The fight for government funding for increased security at clearly Jewish institutions has been going on for some time, and there have been numerous victories along the way. Maury Litwack, the founder and executive director of the Teach Coalition, a division of the Orthodox Union, has been involved in that fight for years. His organization lobbies for funding, helps facilitate grassroots support (like organizing rallies in Albany) and assists Jewish organizations in applying for, and maintaining, that funding—literally helping them fill out all of the necessary forms.
To a certain degree, security funding for shuls and yeshivos, which covers things like security cameras and secure doors, has been in place at the federal level since a few years after 9/11. But as Mr. Litwack described, state funding for security truly first took off in the wake of the 2012 Sandy Hook Elementary School shootings.
“After that,” Mr. Litwack said, “state legislators were looking at how to protect public schools. We came in, and in 2013 and 2014, we and our community partners started working very, very hard to try to make the argument to state legislatures that if they were going to pass legislation protecting public schools, then non-public schools—whether that was a yeshivah or a Catholic school—deserved the security protection equally. At the time, parents were literally flocking to the doors of yeshivos and calling administrators and menahalim of their schools and basically saying that they were scared or nervous about school shootings.”
In 2013 and 2014, two major legislative changes occurred.
“One,” Mr. Litwack explained, “was that Pennsylvania passed the first ever security guard funding program, which was a grant program to pay for security guards in non-public schools like yeshivos. It was really historic at the time because no state had ever passed legislation, such as a grant program, to pay for guards for yeshivah kids.
“That same year, New York State created a $4.5 million program, championed by Governor Andrew Cuomo, that provided security funding for non-public schools. At the time, it only provided about $9.70 per kid in funding, but in these two states, it was gigantic because it was the first time ever that states were allocating these funds to protect yeshivah students.”
This kind of funding was very important, but both programs were grant programs, with a limited amount of money available for the institutions that applied; a number of schools in Pennsylvania were turned down. Then came 2015 and 2016, when David Greenfield, then a New York City councilman, passed legislation for security guards at every private school in the city with 300 students or more.

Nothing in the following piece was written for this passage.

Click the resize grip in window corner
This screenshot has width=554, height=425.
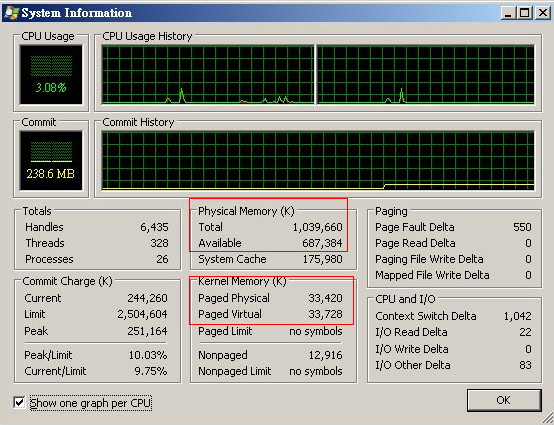(x=547, y=418)
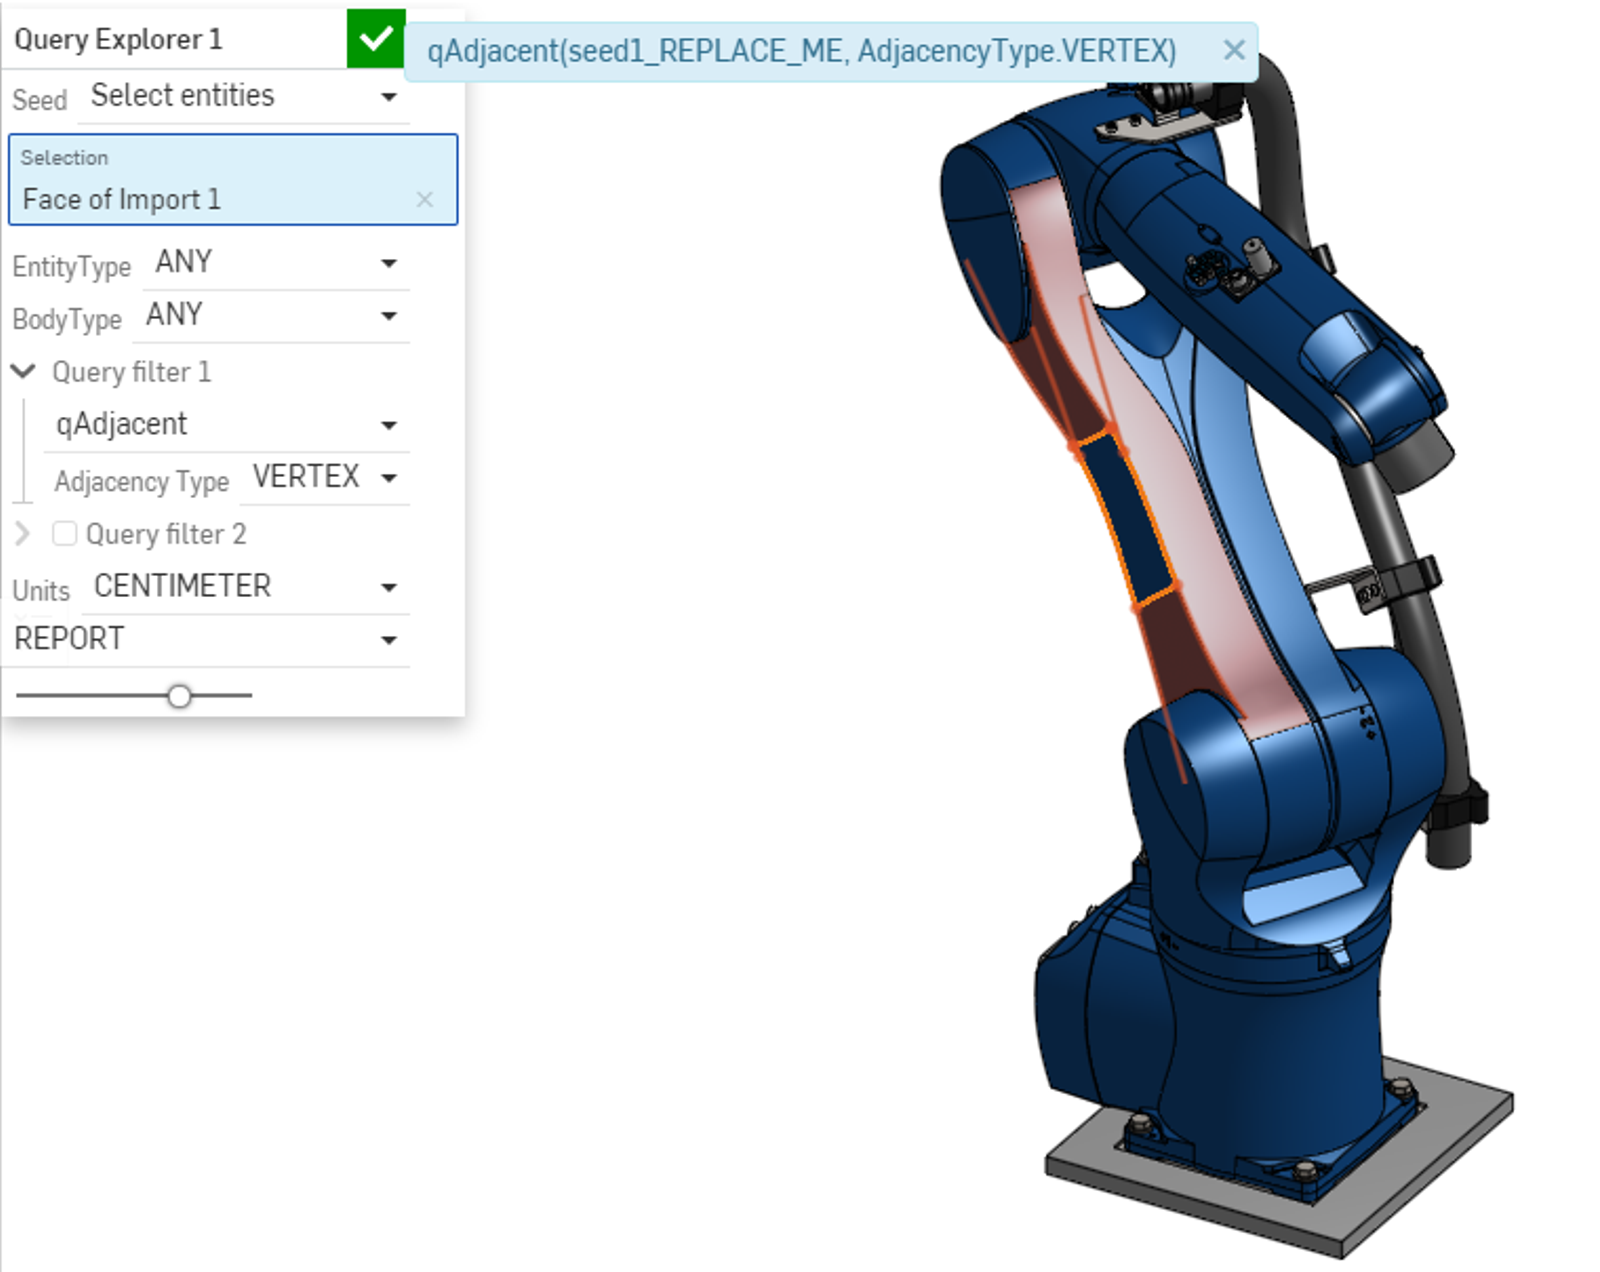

“When that happened, it was such a big and transformative message,” Mr. Litwack said. “Around the country, it was the first time that yeshivos and other non-public schools were entitled to a [government-funded] guard. The Pennsylvania program hadn’t said that these schools were entitled, only that they were eligible. So the Pennsylvania and New York programs sort of opened the door, and then New York City, and David Greenfield, really blew it open and said, ‘Look, every single yeshivah kid and every single nonpublic school kid is entitled to a guard.’ This was an interfaith coalition; every single non-public school was on board with this because they all need these protections.